For you must bear this in mind, that some of you, perhaps, may be ready to dispute things which I assert; but you will remember that this is nothing to me; I shall at all times teach those things which I hold to be true, without let or hindrance from any man breathing.

Now, beloved, when you hear any one laughing or jeering at a limited atonement, you may tell him this. General atonement is like a great wide bridge with only half an arch; it does not go across the stream: it only professes to go half way; it does not secure the salvation of anybody.
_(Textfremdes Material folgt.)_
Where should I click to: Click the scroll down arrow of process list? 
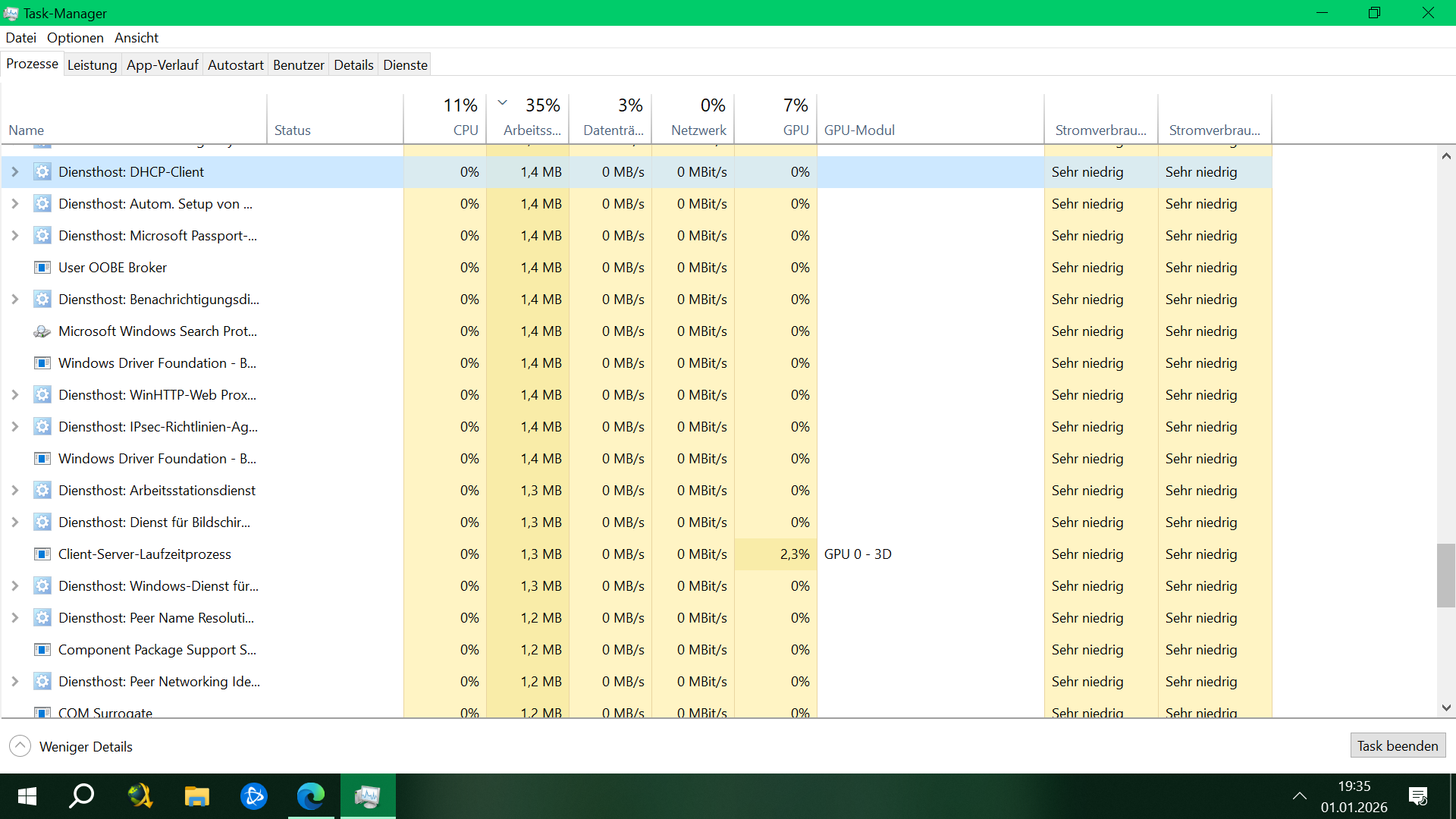pos(1446,708)
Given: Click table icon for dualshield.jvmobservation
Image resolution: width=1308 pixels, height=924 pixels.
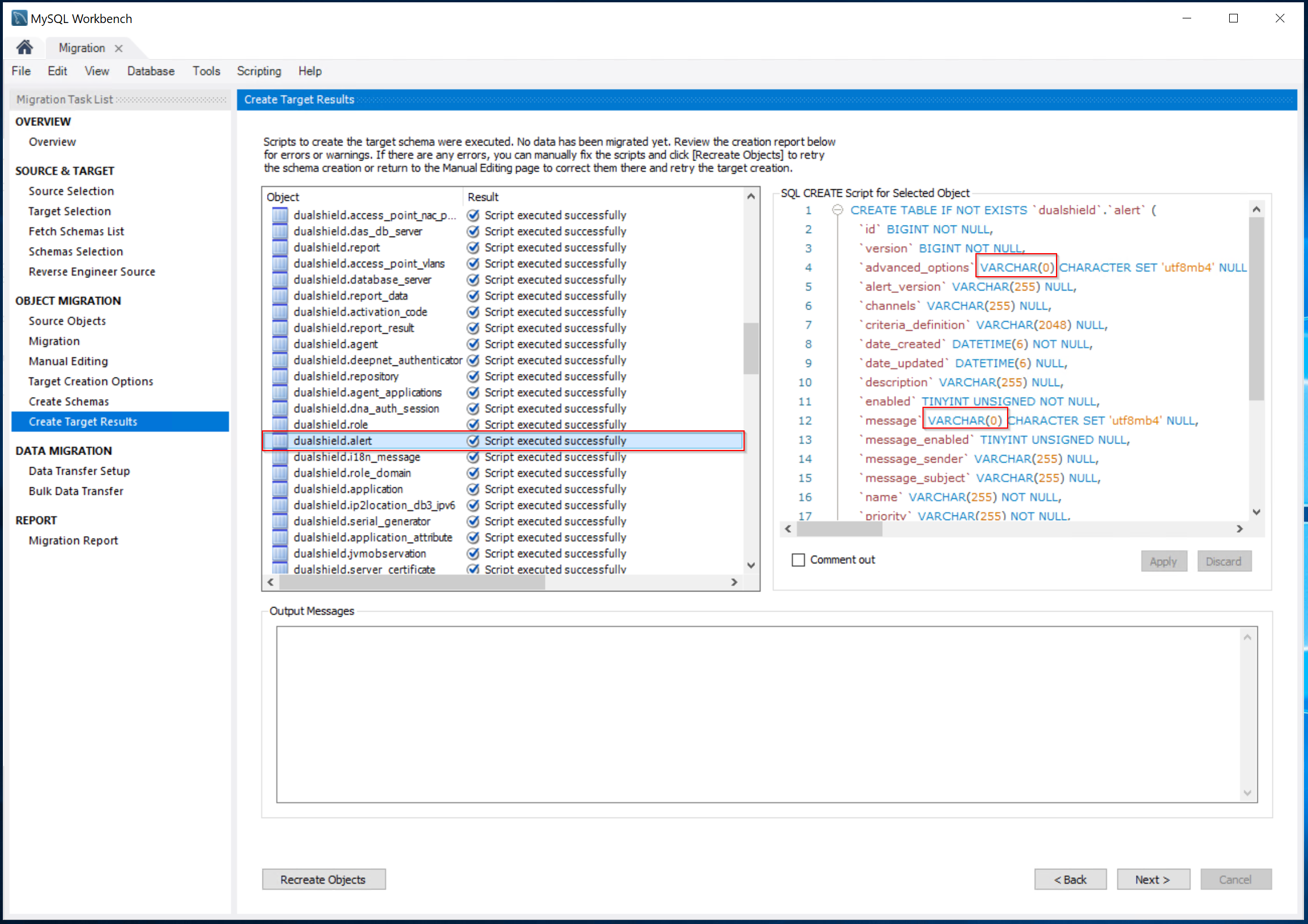Looking at the screenshot, I should (280, 553).
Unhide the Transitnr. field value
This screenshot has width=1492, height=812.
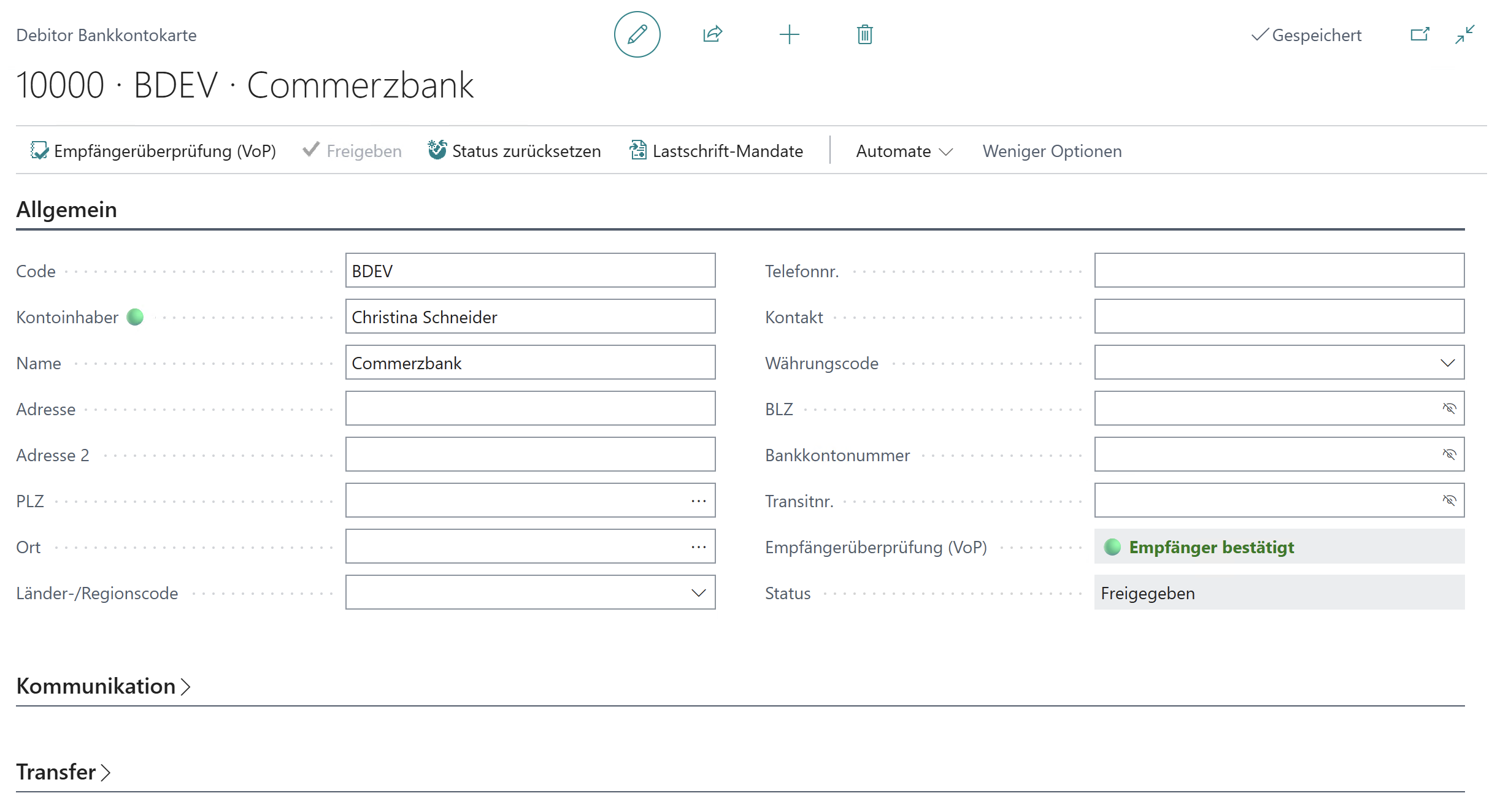tap(1450, 500)
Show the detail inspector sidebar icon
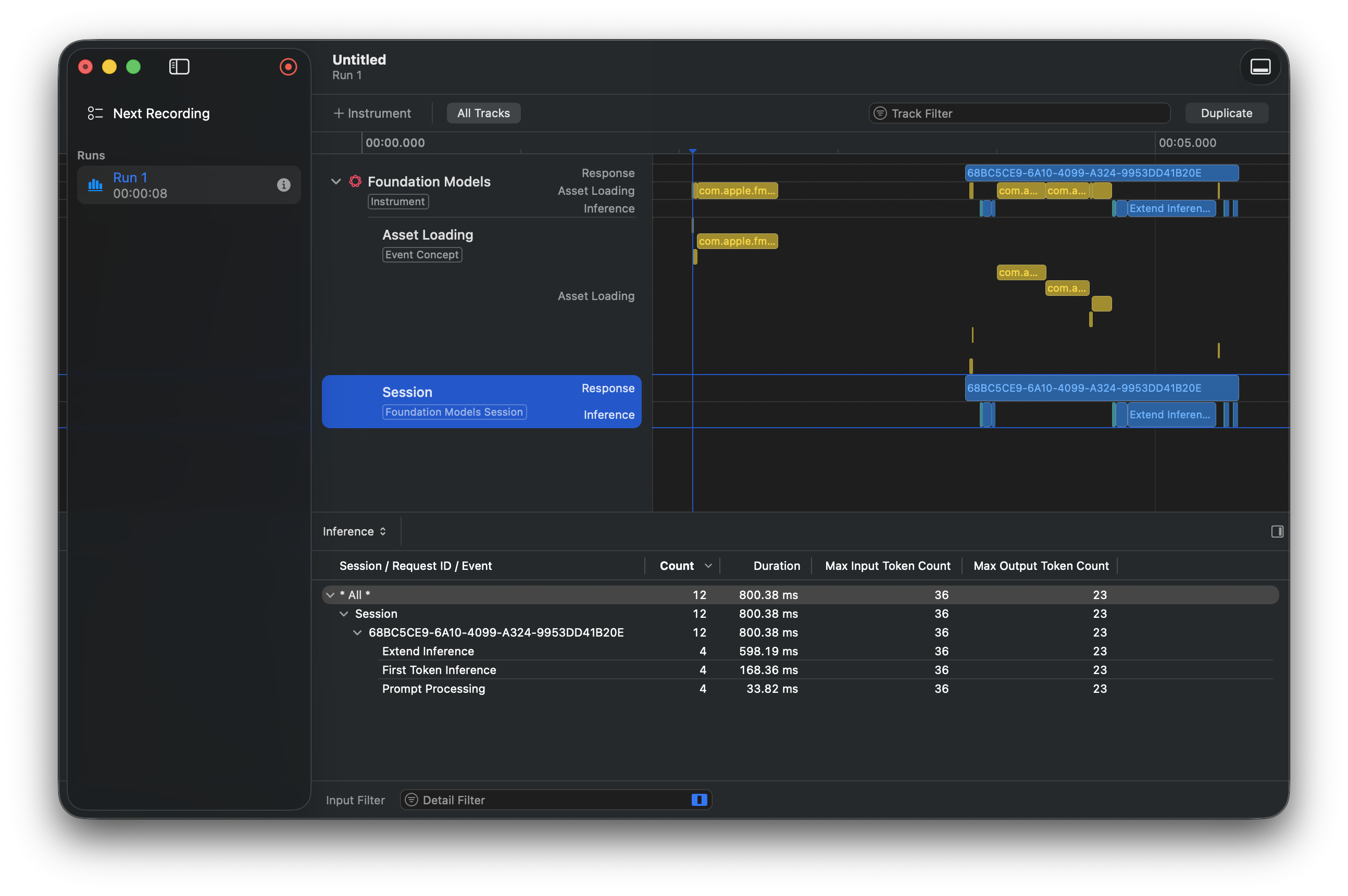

Now, I had rather put my foot upon a bridge as narrow as Hungerford[1], which went all the way across, than on a bridge that was as wide as the world, if it did not go all the way across the stream.«

Charles H. Spurgeon, Particular Redemption, Predigt am 28FEB1858 über Matthäus 20,28 [https://www.spurgeon.org/resource-library/sermons/particular-redemption–2/#flipbook/ 11JUL2020]

[1] Die Hungerford Bridge wurde 1845 als reine Fußgängerverbindung über die Themse in London eröffnet. Die enge Fußgängerbrücke hatte den Ruf, heruntergekommen und bei Nacht gefährlich zu sein. Später wurde sie mehrfach umgebaut und ist heute eine Eisenbahnbrücke zum Bahnhof Charing Cross.